Pour faire reconnaître ces principes, notre action doit s’inscrire dans une volonté collective, efficace et persévérante. A nous d’inscrire nos engagements dans la durée. Le combat requiert détermination et ténacité, car les voies de l’ordre sont souvent longues et exigeantes. Aussi faut-il savoir tracer une perspective, envisager le long terme, creuser patiemment un sillon. Nous le voyons en Afghanistan, où, après l’action nécessaire pour éliminer les bases terroristes, il faut maintenant reconstruire, soutenir l’effort du peuple afghan, l’accompagner vers la démocratie et l’Etat de droit. Nous le constatons encore dans les Balkans, où la lutte résolue et persévérante pour l’Etat de droit et contre les organisations mafieuses demeure l’un des objectifs prioritaires pour assurer la stabilité de la région. Nous le voyons enfin en Côte-d’Ivoire, où le retour à la paix reste à instaurer de façon durable.

Une diplomatie économique forte

Ces défis de la mondialisation requièrent une diplomatie politique ambitieuse, mais aussi une diplomatie économique active. Sans l’espoir d’une plus grande équité sociale dans les populations déshéritées, nos efforts seront vains ou de courte durée. Ils se heurteront à l’incompréhension des peuples, à l’agrandissement des fractures entre les régions du monde.

La France entend mener une diplomatie économique volontaire et ambitieuse, à la hauteur des opportunités et des risques de la mondialisation.

Militons ensemble pour une approche économique globale contre les tentations de l’unilatéralisme. Le multilatéralisme incarne le règne du droit et instaure la confiance entre les Etats. La France soutient l’approche multilatérale des négociations commerciales incarnée par l’OMC. Elle défend un cycle global où les enjeux traditionnels des négociations commerciales – tarifs douaniers, agriculture, services – seraient complétés par des négociations sur un ensemble de thèmes de régulation : investissement, concurrence, environnement, normes sociales.
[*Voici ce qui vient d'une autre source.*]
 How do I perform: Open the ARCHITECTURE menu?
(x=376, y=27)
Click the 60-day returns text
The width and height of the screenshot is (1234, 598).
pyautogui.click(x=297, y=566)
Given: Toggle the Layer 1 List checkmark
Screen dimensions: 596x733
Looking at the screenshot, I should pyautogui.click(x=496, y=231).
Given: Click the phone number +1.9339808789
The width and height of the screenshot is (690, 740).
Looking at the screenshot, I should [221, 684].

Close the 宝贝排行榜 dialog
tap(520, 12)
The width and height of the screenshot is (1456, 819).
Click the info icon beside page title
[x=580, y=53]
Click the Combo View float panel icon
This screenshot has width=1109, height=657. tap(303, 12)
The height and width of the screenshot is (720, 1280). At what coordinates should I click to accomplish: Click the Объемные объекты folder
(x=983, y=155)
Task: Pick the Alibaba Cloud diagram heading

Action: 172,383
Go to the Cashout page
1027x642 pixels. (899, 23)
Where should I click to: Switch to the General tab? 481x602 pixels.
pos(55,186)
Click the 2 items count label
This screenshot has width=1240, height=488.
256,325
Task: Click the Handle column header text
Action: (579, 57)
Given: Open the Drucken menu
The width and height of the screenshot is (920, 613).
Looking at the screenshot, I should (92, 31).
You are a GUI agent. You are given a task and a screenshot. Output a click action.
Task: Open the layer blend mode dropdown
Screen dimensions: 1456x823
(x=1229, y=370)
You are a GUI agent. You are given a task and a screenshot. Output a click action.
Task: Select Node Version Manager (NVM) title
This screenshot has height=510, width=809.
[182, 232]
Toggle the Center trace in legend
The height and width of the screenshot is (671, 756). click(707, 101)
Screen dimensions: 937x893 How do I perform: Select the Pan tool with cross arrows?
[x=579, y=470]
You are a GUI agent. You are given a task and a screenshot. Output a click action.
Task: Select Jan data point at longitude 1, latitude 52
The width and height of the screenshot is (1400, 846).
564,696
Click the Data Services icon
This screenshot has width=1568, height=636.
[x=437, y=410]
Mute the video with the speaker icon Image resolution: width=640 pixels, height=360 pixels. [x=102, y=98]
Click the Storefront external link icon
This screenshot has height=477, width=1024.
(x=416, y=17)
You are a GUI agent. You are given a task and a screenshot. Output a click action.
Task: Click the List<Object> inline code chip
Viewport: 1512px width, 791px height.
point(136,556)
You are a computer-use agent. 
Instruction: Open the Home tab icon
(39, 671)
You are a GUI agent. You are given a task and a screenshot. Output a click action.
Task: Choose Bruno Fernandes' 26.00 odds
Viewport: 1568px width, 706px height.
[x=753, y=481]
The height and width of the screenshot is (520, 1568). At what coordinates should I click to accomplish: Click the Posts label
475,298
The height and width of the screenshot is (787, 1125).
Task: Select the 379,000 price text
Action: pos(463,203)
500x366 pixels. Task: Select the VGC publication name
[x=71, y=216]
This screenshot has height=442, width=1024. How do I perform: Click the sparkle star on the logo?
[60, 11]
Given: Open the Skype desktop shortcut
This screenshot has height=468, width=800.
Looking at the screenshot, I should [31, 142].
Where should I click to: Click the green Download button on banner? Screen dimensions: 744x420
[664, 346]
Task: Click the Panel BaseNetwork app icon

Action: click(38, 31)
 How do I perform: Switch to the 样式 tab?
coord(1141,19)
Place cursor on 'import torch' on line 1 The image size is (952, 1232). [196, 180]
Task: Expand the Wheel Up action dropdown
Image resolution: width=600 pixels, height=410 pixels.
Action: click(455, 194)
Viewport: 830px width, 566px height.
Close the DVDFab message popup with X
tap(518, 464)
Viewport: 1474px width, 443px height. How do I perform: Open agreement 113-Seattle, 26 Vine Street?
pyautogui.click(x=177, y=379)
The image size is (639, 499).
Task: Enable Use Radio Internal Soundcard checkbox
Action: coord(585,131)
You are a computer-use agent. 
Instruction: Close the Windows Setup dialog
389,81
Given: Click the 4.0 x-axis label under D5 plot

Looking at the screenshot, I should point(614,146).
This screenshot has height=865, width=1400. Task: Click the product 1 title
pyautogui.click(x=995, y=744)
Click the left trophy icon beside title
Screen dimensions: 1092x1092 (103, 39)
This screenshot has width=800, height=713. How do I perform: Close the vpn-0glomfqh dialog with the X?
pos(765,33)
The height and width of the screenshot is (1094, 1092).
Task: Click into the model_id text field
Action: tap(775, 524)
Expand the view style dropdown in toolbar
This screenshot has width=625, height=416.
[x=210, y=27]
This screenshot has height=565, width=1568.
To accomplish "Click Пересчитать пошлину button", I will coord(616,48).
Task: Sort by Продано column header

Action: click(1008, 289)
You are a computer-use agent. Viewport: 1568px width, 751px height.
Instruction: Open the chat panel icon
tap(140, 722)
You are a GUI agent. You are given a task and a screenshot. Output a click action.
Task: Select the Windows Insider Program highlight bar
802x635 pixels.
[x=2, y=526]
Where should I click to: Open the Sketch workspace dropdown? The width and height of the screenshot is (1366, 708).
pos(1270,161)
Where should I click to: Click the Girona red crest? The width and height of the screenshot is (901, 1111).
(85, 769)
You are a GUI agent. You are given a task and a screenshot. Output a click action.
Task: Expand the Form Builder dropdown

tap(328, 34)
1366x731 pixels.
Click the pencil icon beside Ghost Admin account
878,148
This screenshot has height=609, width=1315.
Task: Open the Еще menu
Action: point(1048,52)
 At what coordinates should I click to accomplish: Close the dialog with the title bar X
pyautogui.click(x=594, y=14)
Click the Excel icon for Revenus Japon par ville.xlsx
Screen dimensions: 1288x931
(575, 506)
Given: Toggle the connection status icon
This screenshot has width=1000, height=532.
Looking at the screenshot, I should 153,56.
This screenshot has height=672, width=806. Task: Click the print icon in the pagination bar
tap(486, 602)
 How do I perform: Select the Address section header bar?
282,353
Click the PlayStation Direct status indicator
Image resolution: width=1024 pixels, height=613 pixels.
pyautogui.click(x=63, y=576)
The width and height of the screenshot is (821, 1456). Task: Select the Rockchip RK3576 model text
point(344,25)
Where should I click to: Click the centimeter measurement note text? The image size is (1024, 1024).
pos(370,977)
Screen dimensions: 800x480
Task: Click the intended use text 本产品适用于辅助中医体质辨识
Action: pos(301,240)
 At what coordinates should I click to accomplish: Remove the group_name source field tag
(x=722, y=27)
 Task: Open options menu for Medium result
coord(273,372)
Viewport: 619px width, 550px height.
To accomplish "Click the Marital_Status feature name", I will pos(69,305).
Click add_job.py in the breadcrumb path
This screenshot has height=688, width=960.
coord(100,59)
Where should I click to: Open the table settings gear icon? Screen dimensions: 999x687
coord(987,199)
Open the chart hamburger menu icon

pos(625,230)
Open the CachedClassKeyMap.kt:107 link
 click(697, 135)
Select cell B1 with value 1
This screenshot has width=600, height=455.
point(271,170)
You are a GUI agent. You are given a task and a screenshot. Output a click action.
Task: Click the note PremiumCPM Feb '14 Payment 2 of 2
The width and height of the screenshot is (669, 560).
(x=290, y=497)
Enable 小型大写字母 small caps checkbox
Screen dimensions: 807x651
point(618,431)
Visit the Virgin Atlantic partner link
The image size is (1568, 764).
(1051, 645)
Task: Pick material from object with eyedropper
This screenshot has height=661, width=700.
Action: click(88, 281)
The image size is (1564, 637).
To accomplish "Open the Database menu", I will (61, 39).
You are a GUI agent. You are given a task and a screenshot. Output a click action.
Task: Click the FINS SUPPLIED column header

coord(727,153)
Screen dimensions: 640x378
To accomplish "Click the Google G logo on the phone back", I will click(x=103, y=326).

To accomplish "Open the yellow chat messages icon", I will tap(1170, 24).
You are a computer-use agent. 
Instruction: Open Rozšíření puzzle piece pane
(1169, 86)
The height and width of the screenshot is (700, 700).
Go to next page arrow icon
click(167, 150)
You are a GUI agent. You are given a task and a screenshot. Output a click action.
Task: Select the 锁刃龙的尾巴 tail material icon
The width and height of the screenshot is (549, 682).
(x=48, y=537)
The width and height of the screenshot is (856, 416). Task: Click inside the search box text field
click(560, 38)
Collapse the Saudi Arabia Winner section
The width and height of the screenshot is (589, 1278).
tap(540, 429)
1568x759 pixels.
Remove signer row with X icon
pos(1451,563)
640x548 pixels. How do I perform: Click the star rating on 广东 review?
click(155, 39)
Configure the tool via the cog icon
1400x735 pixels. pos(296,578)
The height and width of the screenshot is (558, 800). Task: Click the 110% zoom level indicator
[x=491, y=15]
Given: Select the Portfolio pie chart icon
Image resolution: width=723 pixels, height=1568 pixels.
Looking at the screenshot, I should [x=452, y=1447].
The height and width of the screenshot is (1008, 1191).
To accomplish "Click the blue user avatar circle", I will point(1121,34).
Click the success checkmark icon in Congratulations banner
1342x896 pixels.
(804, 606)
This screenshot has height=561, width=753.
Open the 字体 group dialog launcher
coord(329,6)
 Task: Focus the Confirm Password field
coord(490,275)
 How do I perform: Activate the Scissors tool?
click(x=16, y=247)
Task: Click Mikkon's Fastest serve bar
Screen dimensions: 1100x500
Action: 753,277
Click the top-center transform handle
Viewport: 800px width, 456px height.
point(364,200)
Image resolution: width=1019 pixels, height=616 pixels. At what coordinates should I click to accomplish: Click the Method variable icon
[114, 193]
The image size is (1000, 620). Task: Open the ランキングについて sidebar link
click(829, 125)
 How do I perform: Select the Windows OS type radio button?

Elle demeure plus que jamais soucieuse de faire évoluer les règles quand c’est nécessaire. C’est pourquoi elle propose aujourd’hui qu’un système préférentiel commercial soit appliqué à l’Afrique, dont on sait les difficultés économiques et qui a besoin d’être épaulée dans son intégration au système commercial multilatéral.

Dans le même esprit, la France plaide pour une libéralisation économique qui ne soit pas synonyme de laisser-faire. Elle n’est pas hostile au libéralisme, comme on se plaît parfois à le faire croire. Elle l’est au dogmatisme, aux fausses croyances ou aux préjugés érigés en vérités absolues. Le libre jeu du marché est source de richesses s’il est subordonné à des règles justes et transparentes ; sans elles, il peut être aveugle et dangereux.

Ainsi, la France n’a pas ménagé ses efforts, notamment depuis septembre 1998, pour tenter de mieux maîtriser les comportements spéculatifs sur les marchés de capitaux et pour éviter le creusement des inégalités entre les nations. Elle plaide chaque jour pour l’imposition de contraintes de transparence aux entités non régulées telles que les « établissements à fort levier financier » (« hedge funds »). Elle demande la mise en place de normes internationales de régulation prudentielle et de lutte contre le blanchiment. Le Groupe d’action financière internationale (Gafi) et le Forum de stabilité financière s’inscrivent dans cette perspective. Elle a souhaité que l’on soutienne les pays émergents dans leur choix du régime de change.

La France a également milité pour la création de mesures de régulation prudentielle ou fiscale des entrées de capitaux, telles que celles utilisées par le Chili dans les pays émergents en phase d’ouverture progressive aux échanges de biens et de capitaux. Ces mesures sont désormais acceptées par la communauté internationale et par le FMI. A nous de poursuivre sur une voie soucieuse d’assurer à chacun pleinement sa place dans le grand cercle des échanges.

Enfin, la France ne cesse de chercher des solutions au difficile problème du surendettement des Etats en développement. Elle est à l’origine de l’initiative pour les pays pauvres très endettés (PPTE), qui a été lancée au sommet de Lyon du G7, en 1996. Elle plaide pour qu’une attention particulière soit accordée aux pays PPTE qui ont été touchés par une forte dégradation de leurs termes de l’échange. Elle soutient les propositions du FMI en vue de créer un mécanisme stable de traitement de la dette des Etats émergents surendettés.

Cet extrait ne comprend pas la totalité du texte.